• Given entries:
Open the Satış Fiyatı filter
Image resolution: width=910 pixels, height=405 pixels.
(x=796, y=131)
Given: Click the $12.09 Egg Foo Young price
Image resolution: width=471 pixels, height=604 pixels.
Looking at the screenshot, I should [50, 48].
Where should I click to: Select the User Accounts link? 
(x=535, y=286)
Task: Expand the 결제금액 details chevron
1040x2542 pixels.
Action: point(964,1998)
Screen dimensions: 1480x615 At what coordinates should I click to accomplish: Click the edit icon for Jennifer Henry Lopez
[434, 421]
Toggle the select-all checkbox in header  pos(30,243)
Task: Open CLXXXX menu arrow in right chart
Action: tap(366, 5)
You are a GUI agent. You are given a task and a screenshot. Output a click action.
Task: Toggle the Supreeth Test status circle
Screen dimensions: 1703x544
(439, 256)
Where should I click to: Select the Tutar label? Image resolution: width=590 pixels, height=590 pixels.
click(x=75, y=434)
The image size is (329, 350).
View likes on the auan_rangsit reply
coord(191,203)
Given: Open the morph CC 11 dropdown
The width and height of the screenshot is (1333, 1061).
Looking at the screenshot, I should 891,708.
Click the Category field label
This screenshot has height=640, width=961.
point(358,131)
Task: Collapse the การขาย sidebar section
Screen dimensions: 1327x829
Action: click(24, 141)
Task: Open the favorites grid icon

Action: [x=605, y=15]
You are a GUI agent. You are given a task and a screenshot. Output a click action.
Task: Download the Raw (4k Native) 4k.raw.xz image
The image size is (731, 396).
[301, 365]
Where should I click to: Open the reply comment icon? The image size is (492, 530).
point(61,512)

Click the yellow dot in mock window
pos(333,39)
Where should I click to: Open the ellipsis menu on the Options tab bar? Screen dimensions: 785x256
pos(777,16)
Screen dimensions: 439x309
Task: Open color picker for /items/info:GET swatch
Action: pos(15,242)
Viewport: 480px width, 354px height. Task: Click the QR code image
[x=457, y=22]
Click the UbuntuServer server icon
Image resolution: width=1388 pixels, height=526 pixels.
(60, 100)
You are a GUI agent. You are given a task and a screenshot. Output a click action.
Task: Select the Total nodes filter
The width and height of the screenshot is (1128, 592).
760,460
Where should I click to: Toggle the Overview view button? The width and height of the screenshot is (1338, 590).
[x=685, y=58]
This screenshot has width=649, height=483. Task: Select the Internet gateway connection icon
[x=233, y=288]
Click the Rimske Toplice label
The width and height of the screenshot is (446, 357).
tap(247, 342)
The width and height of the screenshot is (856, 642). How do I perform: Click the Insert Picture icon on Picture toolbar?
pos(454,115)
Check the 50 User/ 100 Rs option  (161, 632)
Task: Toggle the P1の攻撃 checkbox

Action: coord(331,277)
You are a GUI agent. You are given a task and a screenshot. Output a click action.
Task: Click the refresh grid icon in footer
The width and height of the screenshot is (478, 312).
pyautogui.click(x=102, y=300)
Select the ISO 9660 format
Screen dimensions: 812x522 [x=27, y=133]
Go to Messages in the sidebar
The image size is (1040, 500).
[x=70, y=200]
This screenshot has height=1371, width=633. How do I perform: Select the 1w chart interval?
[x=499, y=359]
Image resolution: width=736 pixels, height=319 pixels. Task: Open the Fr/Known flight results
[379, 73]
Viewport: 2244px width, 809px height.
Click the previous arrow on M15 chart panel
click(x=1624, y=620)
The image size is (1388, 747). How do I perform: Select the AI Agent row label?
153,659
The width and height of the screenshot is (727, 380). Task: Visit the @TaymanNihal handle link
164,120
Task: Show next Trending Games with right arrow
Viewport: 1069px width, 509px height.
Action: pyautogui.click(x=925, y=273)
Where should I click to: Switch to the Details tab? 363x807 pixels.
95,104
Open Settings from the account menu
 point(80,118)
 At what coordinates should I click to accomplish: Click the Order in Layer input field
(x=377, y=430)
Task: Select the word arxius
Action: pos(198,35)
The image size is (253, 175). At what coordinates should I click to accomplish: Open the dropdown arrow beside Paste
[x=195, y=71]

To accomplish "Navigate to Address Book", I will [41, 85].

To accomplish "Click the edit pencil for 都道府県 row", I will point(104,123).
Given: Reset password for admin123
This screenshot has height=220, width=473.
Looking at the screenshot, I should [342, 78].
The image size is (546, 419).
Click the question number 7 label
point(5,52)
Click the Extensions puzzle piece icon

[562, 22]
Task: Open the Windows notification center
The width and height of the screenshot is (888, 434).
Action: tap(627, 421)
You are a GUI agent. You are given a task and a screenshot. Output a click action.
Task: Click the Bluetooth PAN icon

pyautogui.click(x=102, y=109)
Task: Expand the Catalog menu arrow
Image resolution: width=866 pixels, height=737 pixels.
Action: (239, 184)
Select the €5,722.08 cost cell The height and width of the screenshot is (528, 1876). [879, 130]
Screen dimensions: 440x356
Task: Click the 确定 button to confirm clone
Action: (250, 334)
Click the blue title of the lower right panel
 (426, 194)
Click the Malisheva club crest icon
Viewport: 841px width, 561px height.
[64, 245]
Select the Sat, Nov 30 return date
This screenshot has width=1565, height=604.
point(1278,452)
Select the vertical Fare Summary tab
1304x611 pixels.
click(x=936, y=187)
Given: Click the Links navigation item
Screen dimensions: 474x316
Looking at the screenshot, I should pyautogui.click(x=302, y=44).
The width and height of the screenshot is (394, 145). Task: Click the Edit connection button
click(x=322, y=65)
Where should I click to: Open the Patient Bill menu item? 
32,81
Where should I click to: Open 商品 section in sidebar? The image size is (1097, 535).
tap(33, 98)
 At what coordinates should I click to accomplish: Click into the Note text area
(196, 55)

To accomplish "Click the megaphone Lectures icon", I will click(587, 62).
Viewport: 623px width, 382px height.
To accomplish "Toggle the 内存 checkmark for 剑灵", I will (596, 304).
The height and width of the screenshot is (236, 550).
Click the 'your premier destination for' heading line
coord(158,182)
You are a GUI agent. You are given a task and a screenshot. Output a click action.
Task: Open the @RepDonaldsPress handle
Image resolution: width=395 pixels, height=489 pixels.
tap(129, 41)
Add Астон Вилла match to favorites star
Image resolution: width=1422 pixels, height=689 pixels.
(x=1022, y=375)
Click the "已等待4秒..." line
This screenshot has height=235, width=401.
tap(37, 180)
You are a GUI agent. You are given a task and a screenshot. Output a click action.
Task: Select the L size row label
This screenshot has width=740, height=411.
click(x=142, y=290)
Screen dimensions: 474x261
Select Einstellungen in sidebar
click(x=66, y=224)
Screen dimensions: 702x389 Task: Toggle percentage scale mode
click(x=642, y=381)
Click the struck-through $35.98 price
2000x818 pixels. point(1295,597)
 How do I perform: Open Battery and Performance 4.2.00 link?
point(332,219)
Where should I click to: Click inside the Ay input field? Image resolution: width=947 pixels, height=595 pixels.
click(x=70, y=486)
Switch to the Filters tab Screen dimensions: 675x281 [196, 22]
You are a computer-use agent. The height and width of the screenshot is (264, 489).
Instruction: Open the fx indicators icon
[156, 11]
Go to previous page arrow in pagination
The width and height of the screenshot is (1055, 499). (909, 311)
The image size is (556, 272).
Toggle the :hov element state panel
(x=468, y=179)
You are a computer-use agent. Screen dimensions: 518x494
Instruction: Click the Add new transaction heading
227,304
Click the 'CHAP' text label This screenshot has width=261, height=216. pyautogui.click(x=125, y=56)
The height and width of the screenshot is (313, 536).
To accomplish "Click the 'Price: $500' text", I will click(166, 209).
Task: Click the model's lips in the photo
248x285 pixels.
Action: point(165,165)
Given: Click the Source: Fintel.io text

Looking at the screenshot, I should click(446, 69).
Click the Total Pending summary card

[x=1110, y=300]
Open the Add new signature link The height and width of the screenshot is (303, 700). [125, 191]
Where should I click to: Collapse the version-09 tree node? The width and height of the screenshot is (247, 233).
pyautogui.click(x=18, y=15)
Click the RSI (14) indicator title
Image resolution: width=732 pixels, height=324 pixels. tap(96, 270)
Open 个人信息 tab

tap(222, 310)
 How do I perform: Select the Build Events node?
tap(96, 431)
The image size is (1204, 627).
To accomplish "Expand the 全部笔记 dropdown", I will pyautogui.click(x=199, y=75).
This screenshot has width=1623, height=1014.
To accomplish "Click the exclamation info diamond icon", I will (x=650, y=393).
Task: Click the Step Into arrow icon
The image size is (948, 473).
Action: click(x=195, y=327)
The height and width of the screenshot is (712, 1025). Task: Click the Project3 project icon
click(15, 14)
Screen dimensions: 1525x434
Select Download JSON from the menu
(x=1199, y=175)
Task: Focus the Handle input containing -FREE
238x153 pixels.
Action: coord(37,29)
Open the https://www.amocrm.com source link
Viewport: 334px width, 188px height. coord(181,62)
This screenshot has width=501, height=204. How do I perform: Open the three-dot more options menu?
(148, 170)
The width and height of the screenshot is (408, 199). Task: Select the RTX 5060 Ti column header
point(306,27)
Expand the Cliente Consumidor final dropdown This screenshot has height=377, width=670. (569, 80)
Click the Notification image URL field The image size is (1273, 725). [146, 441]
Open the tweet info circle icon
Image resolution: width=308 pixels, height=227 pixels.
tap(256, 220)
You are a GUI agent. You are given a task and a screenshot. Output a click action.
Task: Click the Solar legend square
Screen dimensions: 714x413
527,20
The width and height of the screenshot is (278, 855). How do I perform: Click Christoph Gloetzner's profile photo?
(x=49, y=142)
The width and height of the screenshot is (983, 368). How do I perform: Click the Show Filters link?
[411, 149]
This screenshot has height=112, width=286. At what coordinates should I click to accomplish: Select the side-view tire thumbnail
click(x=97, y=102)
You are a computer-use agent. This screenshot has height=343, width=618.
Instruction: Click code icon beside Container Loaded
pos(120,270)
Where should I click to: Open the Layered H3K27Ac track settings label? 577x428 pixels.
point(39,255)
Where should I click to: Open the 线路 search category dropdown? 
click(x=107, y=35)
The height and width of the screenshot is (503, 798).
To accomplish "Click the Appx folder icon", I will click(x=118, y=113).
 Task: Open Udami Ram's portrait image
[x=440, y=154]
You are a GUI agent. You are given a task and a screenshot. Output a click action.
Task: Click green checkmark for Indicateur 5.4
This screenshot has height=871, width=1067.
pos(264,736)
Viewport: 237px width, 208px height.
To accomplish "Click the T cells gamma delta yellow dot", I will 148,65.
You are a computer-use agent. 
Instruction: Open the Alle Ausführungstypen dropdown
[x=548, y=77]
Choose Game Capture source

• Task to complete:
For this exercise, return every line from the data that holds the string "will".

• Exercise answer:
To accomplish "Navigate to Address Book", I will [41, 85].
To accomplish "Click the edit pencil for 都道府県 row", I will point(104,123).
To accomplish "Click the megaphone Lectures icon", I will click(587, 62).
To accomplish "Toggle the 内存 checkmark for 剑灵", I will (596, 304).
To accomplish "Click the 'Price: $500' text", I will click(166, 209).
To accomplish "Expand the 全部笔记 dropdown", I will pyautogui.click(x=199, y=75).
To accomplish "Click the exclamation info diamond icon", I will (x=650, y=393).
To accomplish "Click the Appx folder icon", I will click(x=118, y=113).
To accomplish "Click the T cells gamma delta yellow dot", I will 148,65.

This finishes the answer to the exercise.